# CZ SP-01 Phantom



## boatnut (Nov 22, 2006)

Sold my Canik TP9sfX and purchased a CZ SP-01 Phantom. Basically a newly minted polymer version of the stalwart, all steel SP-01. Great shooter right out of the box. Comes with night sights which I've already ordered a front fiber optic since I won't be carrying it. Trigger is pretty good. I hope to run at least 500 rounds thru her and then decide if I wanna get a trigger job done on it. Dunno if i'll run it thru cajungunworks.com or not . Likely just have a trigger job done locally if it needs it at all.

http://cz-usa.com/product/cz-75-sp-01-phantom-2017-update/


----------



## Popspastime (Apr 1, 2014)

Nice shooter, I really hate the triggers on these things any more, safes and more safes just make them harder to be accurate. I have most of my 1911's all done to a safe 3 lbs and that seems to get the job done.
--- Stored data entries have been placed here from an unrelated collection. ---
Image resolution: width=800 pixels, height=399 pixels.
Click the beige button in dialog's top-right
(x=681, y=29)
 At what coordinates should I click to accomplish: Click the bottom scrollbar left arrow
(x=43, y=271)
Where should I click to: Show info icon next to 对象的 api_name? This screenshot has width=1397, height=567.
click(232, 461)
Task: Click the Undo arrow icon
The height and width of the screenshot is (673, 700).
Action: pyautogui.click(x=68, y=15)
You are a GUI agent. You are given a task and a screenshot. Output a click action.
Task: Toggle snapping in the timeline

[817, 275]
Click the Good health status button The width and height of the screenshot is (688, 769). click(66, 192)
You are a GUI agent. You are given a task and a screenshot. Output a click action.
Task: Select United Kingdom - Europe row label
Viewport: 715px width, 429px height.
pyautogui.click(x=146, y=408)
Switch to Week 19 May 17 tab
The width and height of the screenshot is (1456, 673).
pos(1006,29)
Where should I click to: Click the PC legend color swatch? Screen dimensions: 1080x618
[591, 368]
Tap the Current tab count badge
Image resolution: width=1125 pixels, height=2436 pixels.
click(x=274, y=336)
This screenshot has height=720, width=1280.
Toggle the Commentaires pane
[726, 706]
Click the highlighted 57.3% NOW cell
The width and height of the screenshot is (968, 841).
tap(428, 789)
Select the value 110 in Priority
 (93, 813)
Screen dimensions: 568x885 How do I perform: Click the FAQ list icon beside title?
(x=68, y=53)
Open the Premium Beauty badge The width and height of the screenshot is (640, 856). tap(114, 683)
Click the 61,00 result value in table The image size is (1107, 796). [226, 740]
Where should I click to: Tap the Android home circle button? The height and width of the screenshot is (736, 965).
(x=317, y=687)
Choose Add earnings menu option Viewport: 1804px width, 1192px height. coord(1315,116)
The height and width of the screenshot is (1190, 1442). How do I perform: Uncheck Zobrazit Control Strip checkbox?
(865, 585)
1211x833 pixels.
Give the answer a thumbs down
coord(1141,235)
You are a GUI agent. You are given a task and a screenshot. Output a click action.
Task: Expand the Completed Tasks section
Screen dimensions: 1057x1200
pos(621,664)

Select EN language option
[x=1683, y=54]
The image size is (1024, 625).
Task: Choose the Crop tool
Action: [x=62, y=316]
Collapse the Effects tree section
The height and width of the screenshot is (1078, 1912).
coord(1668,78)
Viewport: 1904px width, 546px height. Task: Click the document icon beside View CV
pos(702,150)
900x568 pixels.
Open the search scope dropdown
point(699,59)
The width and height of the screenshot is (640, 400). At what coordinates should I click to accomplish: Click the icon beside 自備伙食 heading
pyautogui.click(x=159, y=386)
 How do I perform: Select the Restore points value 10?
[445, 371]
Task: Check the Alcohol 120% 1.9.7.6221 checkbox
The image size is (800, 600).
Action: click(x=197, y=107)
Good luck with it.


----------



## bobk (Apr 30, 2004)

You really do need to see someone for your cz issues Mike.


----------



## boatnut (Nov 22, 2006)

bobk said:


> You really do need to see someone for your cz issues Mike.


I know Bob, the frickin' things are like crack!!! Getting to be that I am to CZ's like Imelda Marcos was to shoes! lol


----------